I am trying to extract data from this Japanese PDF using tabula-py (and tabula-java), but the output is gibberish. In both tabula-py and tabula-java, the output isn't human readable (definitely not Japanese characters), and there are no no error/warning messages. It does seem that the content of the PDF is processed though.
When using the standalone Tabula tool, the characters are encoded properly:
Searching online in the tabula-py and tabula-java documentation, and below are suggestions I could find, but these don't change the output.
Setting the -Dfile.encoding=utf8 (in java call to tabula-py or tabula-java)
Setting chcp 65001 (in Windows command prompt)
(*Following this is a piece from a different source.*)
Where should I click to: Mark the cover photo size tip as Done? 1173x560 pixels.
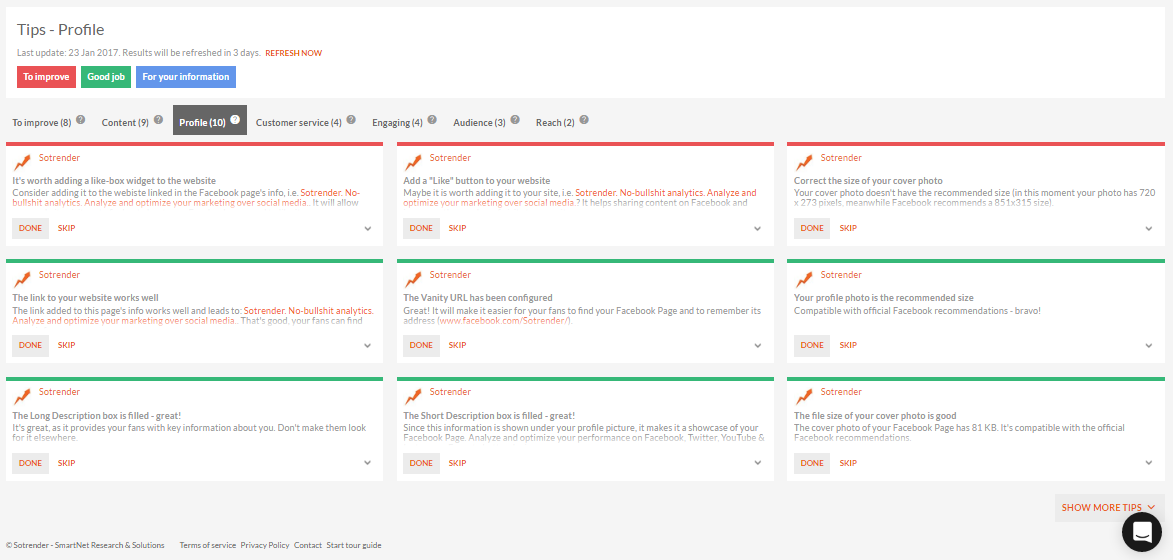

I understand Tabula and tabula-java (and tabula-py) use the same library, but is there something different between the two that would explain the difference in encoding output?
Background info
There is nothing unusual in this PDF compared to any other.
The text like any PDF is written in authors random order so for example the 1st PDF body Line (港区内認可保育園等一覧) is the 1262nd block of text added long after the table was started. To hear written order we can use Read Aloud, to verify character and language recognition but unless the PDF was correctly tagged it will also jump from text block to block
So internally the text is rarely tabular the first 8 lines are
1 認可保育園
0歳 1歳 2歳3歳4歳5歳 計
短時間 標準時間
001010 区立
3か月
3455-
4669
芝5-18-1-101
Thus you need text extractors that work in a grid like manner or convert the text layout into a row by row output.
This is where all extractors will be confounded as to how to output such a jumbled dense layout and generally ALL will struggle with this page.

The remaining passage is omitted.